エセル「この街でレッドガードの女といえば、ナゼームのところの奥さんか、宿屋のサーディアくらいか?」
リディア「アムレン家のサフィールさんも居ますね」
アニリン「んー、そっか。まぁまさかあそこ走ってる子なんてことはないだろうしね」

アニリン「取り敢えず、一番手頃に会えそうなサーディアさんに会ってみようか」
ということで、宿屋バナード・メアに再びやってきたアニリン達。
女給のサーディアに声を掛ける。
アニリン「サーディアさん、アリクルの戦士達がレッドガードの女を探してるって知ってる?」


アニリン「……初手で大正解とは」
エセル「まぁ、3人の中では一番の新顔だったから、考えやすいといえば考えやすかったか」
サーディアについて行った先は宿屋の二階、彼女の私室。
そこで彼女は振り向くなりナイフを抜いた。

アニリン「あー、落ち着いてよ。あなたを探すように頼まれただけ……ていうか、下であんなこと言われなきゃ気付きもしなかったよ」
サーディア「っ……と、兎に角、私のことは彼らに話さないで!」
アニリン「衛兵にでも頼れば?」
サーディア「駄目なんです。彼らだって賄賂を受け取れば私を捕まえにやってくるか、アリクル戦士達を素通りさせるでしょう。この街で信用出来る人なんて一人も居ません」
アニリン「成程?」
エセル「まず連中があなたを探している理由をお聞かせ願いたいな」
サーディア「……私は、ホワイトランの人々が思っているような人間ではありません。本当の名前はイマンといいます。ハンマーフェルのスーダ家の貴族なんです」
アニリン「ハンマーフェルの貴族の娘をなんでアリクル戦士が?」
サーディア「彼らはアルドメリ自治領に雇われた暗殺者です。私の血と引き換えにゴールドを手に入れるつもりでしょう」
アニリン「アルドメリ自治領に?」
サーディア「恐らく、私が過去にアルドメリ自治領への反対意見を公言したから、それで彼らが雇われて追ってきたのだと思います」
アニリン「成程ね。それで、私はどうすれば良い?」
サーディア「彼らを追い払ってください! 連中は傭兵で、お金の為に動いているだけです。リーダーのケマツという男を倒せば、後は散り散りになるでしょう」
アニリン「そいつはどうやって探せば良いの?」
サーディア「街に忍び込もうとして捕まった者が居ると聞きました。
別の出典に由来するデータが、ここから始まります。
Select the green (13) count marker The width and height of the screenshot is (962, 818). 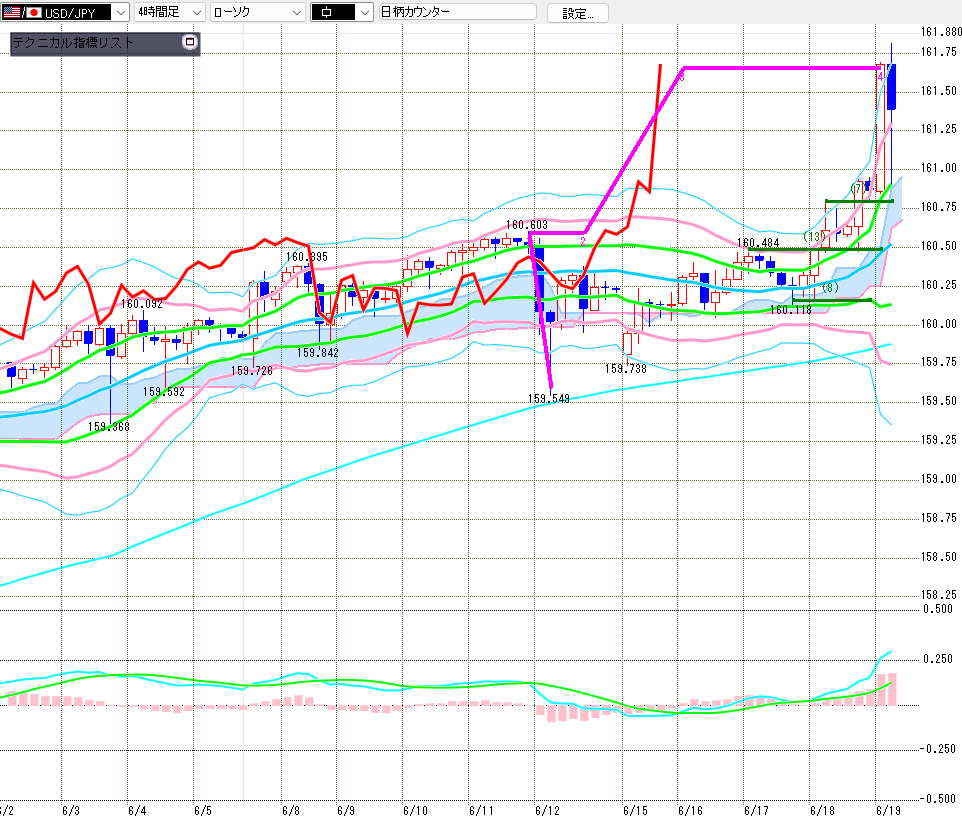813,236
監獄に入れられているなら、その者から聞き出せるかもしれません」
アニリン「ふーん。分かった」

納得した風な顔をして、バナード・メアを後にするアニリン達。
エセル「まさかハンマーフェルからの亡命者だったとはな」
アニリン「いや、あの人は多分嘘を吐いてる」
エセル「何?」
アニリン「アリクル戦士は傭兵かもしれないけど、雇い主にアルドメリ自治領は選ばない。反アルドメリの発言を理由にハンマーフェルに連れて行かれて裁かれる理由もない。それどころか、アルドメリ自治領に狙われているならハンマーフェルに行った方が寧ろ安全よ。分かるでしょ?」
エセル「確かに、ハンマーフェルはアルドメリ自治領を追い払って独立を維持したと考えれば……」
アニリン「ね? まぁ、取り敢えずはケマツって人に会ってみようよ」
つい先日までハンマーフェルに居たのだ。
アニリンはそこらのスカイリムの住民達よりよっぽどハンマーフェルのことに詳しかった。
そんな彼女は、サーディアの話に違和感を覚え、アリクル戦士側の話も聞いてみたくなっていた。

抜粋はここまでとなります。